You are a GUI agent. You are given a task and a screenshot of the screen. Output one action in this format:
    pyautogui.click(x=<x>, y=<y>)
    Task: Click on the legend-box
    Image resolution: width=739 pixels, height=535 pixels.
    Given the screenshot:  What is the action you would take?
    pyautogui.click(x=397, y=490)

* [Exercise description]: Copy the data above line for line, with no changes.

* [Your solution]:
You are a GUI agent. You are given a task and a screenshot of the screen. Output one action in this format:
    pyautogui.click(x=<x>, y=<y>)
    Task: Click on the legend-box
    Image resolution: width=739 pixels, height=535 pixels.
    Given the screenshot:  What is the action you would take?
    pyautogui.click(x=397, y=490)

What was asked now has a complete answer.